EXERCISE INSTRUCTIONS
For every line in the records that has the word "will", make a copy.

DATA FOR PROCESSING
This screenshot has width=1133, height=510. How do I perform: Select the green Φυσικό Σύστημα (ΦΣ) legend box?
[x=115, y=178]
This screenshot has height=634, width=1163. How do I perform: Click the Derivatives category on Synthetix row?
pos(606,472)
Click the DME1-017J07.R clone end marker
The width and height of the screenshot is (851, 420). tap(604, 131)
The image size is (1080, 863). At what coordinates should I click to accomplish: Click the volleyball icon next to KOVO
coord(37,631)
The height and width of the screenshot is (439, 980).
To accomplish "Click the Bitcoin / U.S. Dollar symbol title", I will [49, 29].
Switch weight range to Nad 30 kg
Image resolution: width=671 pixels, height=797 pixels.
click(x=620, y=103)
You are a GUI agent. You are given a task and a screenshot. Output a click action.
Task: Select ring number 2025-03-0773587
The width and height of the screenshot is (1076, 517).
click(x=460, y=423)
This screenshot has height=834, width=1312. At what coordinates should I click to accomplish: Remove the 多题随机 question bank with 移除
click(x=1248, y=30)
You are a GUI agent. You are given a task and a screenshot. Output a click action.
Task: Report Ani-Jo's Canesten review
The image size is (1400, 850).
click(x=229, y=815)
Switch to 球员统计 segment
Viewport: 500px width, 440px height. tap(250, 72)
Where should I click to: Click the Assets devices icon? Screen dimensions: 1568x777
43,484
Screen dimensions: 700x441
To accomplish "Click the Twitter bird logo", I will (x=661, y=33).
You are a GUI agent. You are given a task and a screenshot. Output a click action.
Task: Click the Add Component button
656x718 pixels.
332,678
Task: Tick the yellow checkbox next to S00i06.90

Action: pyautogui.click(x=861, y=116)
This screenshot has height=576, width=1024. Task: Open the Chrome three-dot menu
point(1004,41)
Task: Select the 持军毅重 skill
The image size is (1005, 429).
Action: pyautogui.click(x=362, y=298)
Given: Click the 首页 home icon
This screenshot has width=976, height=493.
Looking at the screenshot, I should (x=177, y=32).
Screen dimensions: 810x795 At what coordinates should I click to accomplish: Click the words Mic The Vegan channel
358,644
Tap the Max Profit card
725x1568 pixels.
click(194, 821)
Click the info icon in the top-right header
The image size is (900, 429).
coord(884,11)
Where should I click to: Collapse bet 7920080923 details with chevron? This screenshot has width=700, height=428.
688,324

ANSWER AREA
To accomplish "Click the Bitcoin / U.S. Dollar symbol title", I will [49, 29].
To accomplish "Click the Twitter bird logo", I will (x=661, y=33).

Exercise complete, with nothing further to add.